33. Under cross-examination, Mr Blani confirmed that the Applicants could not migrate to permanent posts as the level 1 post were filled to the brim. Ms Sangostha was not entitled to annual leave when she was appointed on the trimester fixed term contracts, but she is entitled to annual leave based on her new three-year contract, hence the new contract provided better terms and conditions that the previous contract she had.
Analysis
34. In accordance with section 192 (2) of the LRA, the employee bore the onus of proving that he had been dismissed. The onus then shifts to the employer to prove that such dismissal was nevertheless fair.

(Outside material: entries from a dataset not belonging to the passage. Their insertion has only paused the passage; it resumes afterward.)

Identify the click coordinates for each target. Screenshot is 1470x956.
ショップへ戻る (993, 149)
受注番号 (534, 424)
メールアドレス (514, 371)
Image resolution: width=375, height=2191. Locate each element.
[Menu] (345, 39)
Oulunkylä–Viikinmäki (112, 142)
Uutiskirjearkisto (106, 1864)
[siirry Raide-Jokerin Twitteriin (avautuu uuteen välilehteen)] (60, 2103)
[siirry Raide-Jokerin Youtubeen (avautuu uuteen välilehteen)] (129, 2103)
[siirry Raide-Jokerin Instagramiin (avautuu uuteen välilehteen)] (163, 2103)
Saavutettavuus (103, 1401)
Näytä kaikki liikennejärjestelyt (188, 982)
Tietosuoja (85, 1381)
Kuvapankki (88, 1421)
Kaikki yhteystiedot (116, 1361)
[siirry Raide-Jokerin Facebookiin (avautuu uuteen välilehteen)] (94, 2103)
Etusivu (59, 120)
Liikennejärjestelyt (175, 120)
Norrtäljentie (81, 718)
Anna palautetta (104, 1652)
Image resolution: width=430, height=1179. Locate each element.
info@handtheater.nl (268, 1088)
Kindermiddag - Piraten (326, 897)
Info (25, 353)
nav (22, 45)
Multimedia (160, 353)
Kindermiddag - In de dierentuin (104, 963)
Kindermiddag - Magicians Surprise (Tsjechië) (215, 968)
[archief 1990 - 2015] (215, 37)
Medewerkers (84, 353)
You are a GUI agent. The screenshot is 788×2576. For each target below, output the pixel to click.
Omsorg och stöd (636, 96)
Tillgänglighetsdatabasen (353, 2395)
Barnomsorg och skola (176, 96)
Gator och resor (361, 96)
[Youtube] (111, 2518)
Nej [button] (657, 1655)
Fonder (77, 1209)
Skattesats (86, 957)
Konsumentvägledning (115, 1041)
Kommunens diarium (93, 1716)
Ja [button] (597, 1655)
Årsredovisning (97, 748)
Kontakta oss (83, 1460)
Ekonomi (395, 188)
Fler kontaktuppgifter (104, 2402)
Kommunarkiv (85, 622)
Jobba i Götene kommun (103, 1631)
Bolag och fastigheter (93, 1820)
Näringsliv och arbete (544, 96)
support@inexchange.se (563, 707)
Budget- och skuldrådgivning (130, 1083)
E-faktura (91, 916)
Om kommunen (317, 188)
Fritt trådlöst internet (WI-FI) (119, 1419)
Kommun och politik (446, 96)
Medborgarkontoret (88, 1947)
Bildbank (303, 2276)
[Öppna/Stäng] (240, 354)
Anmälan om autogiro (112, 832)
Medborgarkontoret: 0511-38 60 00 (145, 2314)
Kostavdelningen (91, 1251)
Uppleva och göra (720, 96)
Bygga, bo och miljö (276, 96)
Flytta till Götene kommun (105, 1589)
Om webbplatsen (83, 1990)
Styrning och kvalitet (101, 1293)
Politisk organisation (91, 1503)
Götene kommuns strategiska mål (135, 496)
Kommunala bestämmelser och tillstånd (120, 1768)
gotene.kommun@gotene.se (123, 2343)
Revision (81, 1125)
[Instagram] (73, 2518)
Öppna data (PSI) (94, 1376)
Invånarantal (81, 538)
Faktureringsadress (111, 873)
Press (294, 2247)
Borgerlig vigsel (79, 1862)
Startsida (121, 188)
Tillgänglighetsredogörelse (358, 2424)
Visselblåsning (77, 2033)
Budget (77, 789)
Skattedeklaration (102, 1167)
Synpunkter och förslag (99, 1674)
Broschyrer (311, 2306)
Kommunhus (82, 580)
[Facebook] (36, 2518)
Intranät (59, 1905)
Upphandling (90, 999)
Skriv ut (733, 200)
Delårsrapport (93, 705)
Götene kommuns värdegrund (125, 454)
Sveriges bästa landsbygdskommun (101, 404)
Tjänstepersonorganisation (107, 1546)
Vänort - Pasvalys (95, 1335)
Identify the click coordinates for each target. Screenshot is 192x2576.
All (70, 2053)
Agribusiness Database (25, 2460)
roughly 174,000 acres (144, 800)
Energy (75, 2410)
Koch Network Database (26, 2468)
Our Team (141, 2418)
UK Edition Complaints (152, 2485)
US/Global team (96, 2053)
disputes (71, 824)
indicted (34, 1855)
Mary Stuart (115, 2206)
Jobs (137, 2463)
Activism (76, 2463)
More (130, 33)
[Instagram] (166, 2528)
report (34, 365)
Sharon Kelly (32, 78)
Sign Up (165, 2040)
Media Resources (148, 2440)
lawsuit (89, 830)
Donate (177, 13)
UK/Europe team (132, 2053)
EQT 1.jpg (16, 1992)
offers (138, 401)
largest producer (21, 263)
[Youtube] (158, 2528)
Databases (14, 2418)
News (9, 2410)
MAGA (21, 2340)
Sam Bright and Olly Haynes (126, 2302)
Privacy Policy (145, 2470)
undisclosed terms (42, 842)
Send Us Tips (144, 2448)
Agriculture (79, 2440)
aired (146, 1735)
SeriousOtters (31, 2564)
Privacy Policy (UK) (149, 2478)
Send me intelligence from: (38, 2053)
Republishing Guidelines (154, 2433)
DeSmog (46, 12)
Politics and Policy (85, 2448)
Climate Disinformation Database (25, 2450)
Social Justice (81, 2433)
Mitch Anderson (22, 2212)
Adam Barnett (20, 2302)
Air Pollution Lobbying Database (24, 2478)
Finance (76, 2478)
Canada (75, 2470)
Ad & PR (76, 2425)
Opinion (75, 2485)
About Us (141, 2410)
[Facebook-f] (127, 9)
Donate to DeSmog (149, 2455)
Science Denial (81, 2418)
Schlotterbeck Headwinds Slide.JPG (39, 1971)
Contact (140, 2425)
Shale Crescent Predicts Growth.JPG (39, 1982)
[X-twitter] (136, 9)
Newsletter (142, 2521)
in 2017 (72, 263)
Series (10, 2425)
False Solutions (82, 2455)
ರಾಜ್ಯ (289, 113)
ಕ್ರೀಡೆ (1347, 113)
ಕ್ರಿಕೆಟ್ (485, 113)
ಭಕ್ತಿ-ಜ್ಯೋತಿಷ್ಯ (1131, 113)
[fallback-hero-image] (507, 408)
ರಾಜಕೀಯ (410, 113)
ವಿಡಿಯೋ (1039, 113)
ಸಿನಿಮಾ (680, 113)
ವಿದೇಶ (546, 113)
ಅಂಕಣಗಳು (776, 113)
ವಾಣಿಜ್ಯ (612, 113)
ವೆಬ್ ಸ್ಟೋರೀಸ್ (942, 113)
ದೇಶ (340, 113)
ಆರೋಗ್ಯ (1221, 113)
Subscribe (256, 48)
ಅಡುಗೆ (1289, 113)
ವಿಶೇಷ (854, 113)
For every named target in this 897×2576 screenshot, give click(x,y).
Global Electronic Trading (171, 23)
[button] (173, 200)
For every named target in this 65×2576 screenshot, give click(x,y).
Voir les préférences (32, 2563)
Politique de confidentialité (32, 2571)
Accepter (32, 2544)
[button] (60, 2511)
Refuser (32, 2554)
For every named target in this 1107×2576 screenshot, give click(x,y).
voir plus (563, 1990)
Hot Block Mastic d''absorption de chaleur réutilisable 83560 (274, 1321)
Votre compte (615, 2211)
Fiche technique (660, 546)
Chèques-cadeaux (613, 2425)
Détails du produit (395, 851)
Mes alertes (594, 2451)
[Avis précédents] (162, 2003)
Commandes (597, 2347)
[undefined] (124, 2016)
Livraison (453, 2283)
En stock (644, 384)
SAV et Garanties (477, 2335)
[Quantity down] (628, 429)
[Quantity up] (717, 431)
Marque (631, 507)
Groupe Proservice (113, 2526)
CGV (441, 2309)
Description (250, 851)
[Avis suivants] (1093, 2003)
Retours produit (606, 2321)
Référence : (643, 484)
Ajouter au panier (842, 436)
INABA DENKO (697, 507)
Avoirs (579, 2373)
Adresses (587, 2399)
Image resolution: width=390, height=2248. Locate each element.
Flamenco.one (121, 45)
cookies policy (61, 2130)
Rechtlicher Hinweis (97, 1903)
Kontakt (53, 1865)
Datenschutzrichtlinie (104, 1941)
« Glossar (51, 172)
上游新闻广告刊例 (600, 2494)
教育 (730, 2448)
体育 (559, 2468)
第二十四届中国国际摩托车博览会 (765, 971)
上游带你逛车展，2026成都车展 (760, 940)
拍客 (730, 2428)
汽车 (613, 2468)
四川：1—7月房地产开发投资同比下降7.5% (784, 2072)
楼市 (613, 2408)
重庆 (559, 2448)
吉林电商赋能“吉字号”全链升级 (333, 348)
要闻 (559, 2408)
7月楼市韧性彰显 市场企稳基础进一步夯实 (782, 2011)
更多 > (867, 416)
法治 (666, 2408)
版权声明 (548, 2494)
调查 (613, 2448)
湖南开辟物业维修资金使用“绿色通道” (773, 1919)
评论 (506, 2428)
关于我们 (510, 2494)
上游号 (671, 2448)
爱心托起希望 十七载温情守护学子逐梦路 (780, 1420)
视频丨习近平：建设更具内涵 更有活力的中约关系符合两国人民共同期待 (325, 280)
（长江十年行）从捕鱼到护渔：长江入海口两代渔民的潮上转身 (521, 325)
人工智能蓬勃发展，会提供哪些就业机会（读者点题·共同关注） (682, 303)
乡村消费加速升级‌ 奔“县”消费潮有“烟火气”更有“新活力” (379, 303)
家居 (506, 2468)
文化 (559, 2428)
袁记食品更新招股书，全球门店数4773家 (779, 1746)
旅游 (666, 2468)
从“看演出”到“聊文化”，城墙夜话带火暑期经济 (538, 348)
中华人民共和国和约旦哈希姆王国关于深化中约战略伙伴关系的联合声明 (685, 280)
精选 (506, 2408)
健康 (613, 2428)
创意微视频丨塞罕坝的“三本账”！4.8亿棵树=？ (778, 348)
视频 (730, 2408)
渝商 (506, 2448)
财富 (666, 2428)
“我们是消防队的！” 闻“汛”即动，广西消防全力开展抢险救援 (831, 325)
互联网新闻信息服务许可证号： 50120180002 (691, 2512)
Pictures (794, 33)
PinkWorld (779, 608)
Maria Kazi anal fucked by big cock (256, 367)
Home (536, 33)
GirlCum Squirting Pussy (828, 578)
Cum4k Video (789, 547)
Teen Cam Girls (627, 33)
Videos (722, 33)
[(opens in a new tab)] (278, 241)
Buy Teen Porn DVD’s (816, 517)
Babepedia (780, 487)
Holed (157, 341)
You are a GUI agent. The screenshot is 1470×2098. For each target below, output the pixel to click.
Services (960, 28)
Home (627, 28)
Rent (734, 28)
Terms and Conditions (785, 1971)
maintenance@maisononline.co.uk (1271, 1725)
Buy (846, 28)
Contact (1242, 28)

35. In this instance, the Applicants referred an alleged unfair dismissal dispute in terms of section 186(1) (b)(ii) of the LRA and states the date of dismissal as 05 May 2023. Section 186(1)(b)(ii) reads as follows: “Dismissal means that an employee employed on a fixed-term contract of employment reasonably expect the employer to retain the employee in employment on an indefinite basis but otherwise on the same or similar terms as the fixed-term contract, but the employer offered to retain the employee on less favourable terms, or did not offer to retain the employee”
36. In Sindane v Prestige Cleaning Services (JS 594/07) [2009] ZALC 156; (2010) 31 ILJ 733 (LC) (handed down on 28 August 2009) the LC held that a fixed-term contract terminates by operation of law at the end of its term. Such termination does not constitute a “dismissal”.
37. In IMATU and another v City of Johannesburg Metropolitan Municipality and others (JA 49/2013) [2014] ZALAC 3; [2014] 6 BLLR 545 (LAC) (handed down on 4 March 2014) the LAC confirmed that the onus was on the Employees to prove that they had a reasonable expectation that the contract would have been renewed and that a bona fide error by the Employer would not give Employee reasonable expectation of extension.
38. The onus to establish a dismissal in this instance rest on the Applicants to proof that a reasonable expectation exists to be employed for an indefinite period.
39. The Applicants’ evidence in short was that they were employed on numerous fixed terms contracts for periods of about 3 months from as early as 2012, 2014 and 2018 respectively. After each trimester they would break with the students and would wait for a call from their manager to return the next semester on a new contract. This continue for the period indicated hereinabove until 2023 when their contracts were not renewed, this created an expectation that they are employed for an indefinite period.
40. It would be appropriate to treat the three Applicants individually. Ms Sangothsa is currently employed by the Respondent on a three-year fixed term contract that would expire during 2026. Ms Sangotsha’s claim is that she was placed on a contract with less favourable terms than her previous fixed term contract, and thus, constitutes a dismissal. For this claim to stand, she should have declined the alleged less favourable contact to claim dismissal, she did not and is currently employed.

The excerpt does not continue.